Despite disappointing survival results from the Phase 3 melanoma trial, both companies favored submission of a New Drug Application, which was not approved by FDA in 2004. Aventis and Genta terminated their agreement in May 2005 with provisions for continued funding of the Phase 3 CLL program. Over the 3-year duration, Aventis had contributed $270 million to Genta.

Following termination, fund-raising to support ongoing programs was considerably constrained, which prompted serial workforce reductions and cost-saving initiatives. Despite positive Phase 3 data, in 2006 the New Drug Application in CLL was not approved by FDA. Having previously secured FDA's Special Protocol Assessment requiring a post-approval confirmatory study, FDA's decision not to consider the initial study as supportive was appealed by Genta and it was reversed by FDA in 2009. FDA reaffirmed the requirement for a confirmatory trial, which Genta had not contested. However, the extended appeal and continued funding challenges precluded further study of Genta's Bcl-2 inhibitor in CLL.

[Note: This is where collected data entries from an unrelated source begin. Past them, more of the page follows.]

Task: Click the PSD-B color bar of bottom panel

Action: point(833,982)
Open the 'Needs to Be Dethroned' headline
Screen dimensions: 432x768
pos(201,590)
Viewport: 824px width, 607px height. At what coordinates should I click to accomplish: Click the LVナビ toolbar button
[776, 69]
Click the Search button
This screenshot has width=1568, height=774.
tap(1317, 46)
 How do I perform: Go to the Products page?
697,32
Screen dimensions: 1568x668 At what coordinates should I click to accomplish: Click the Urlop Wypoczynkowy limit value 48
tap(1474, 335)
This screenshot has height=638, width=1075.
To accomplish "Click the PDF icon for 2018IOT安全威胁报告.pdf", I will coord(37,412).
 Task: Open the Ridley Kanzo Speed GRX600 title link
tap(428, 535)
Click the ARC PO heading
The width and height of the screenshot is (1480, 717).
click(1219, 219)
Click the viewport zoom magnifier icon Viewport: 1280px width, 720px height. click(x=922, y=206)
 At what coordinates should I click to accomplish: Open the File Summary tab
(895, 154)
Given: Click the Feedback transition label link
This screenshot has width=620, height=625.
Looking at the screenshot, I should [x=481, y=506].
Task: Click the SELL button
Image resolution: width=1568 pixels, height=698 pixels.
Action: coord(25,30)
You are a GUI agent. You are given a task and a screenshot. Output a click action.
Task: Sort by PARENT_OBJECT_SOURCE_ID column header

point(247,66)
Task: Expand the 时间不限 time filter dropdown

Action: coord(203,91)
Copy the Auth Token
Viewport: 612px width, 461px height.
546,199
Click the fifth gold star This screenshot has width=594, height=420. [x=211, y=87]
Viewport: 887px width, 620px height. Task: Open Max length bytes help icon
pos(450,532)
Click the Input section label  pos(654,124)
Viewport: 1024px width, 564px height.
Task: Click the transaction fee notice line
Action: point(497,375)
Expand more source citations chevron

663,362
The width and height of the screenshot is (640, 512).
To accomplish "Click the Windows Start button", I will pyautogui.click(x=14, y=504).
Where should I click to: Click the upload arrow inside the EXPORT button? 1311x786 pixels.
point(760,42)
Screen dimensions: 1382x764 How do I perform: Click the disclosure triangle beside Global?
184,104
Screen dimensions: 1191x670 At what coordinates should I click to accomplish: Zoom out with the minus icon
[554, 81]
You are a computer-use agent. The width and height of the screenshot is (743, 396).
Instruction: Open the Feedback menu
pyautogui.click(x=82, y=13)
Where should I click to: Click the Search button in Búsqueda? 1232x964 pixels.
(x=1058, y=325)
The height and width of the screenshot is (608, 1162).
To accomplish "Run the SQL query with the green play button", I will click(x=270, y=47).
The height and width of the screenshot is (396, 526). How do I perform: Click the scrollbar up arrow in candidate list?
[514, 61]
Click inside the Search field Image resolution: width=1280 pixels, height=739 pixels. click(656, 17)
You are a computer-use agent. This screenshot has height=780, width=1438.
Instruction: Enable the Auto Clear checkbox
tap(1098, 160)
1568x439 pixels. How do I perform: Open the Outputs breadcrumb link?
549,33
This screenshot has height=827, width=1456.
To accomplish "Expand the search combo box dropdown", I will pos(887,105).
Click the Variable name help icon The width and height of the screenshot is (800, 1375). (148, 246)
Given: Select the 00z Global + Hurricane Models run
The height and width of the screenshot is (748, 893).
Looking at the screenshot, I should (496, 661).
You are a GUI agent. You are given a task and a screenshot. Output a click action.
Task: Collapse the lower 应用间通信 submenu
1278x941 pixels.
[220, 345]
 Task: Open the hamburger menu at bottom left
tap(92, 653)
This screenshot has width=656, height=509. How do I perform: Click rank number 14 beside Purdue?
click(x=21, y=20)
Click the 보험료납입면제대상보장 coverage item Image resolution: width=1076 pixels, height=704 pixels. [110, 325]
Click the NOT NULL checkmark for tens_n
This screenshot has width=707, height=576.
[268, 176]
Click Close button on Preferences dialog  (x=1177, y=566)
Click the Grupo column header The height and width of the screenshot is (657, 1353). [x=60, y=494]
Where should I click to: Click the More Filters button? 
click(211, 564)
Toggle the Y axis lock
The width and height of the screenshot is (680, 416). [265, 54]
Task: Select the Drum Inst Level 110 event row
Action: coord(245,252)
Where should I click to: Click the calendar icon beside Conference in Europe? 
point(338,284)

By 2008, company funds were insufficient to proceed, and Genta issued a series of convertible notes to supportive investors, which provided credence to its subsequent development programs. Over the subsequent four years, however, Genta stock came under intensive pressure as it became a “penny stock” that required several “reverse stock splits”. The company stock was also temporarily delisted from the Nasdaq stock exchange.

By mid June 2012, the company believed it had secured additional financing to both remain on Nasdaq and to continue its Phase 3 studies with tesetaxel, which ultimately failed to close. Lacking financial alternatives, Genta filed for Chapter 7 bankruptcy in August 2012 and ceased operations.